- Task
Can you find the lines of the listing that include "agent" and copy every one?

-=-=-

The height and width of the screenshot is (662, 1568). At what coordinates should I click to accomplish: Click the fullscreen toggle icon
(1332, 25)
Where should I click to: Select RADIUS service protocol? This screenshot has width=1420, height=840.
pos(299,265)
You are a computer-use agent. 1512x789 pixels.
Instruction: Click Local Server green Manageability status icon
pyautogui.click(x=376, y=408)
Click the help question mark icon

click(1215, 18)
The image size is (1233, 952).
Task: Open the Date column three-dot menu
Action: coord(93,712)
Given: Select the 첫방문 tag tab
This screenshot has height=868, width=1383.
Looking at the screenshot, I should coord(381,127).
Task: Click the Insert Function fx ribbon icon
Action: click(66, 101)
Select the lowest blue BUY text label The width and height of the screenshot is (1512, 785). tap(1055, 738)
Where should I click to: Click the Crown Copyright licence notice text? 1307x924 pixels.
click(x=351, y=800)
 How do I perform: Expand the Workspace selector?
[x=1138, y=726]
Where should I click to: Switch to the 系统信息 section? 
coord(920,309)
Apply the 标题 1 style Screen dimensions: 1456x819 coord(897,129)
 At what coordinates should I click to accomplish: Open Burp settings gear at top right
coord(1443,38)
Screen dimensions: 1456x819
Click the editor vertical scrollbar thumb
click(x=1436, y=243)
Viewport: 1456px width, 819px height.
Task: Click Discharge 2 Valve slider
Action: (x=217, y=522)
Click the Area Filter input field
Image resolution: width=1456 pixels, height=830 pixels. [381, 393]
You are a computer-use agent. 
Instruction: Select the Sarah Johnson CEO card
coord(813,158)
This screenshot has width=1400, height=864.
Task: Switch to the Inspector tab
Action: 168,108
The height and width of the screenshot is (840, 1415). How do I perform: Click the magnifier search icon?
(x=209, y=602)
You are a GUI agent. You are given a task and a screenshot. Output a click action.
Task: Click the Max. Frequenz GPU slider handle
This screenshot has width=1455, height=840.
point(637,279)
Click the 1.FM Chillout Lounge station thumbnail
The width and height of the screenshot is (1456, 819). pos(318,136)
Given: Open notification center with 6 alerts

-=-=-

- Reply
You are a computer-use agent. 1512x789 pixels.
You are a computer-use agent. 
You are a GUI agent. You are given a task and a screenshot. Output a click action.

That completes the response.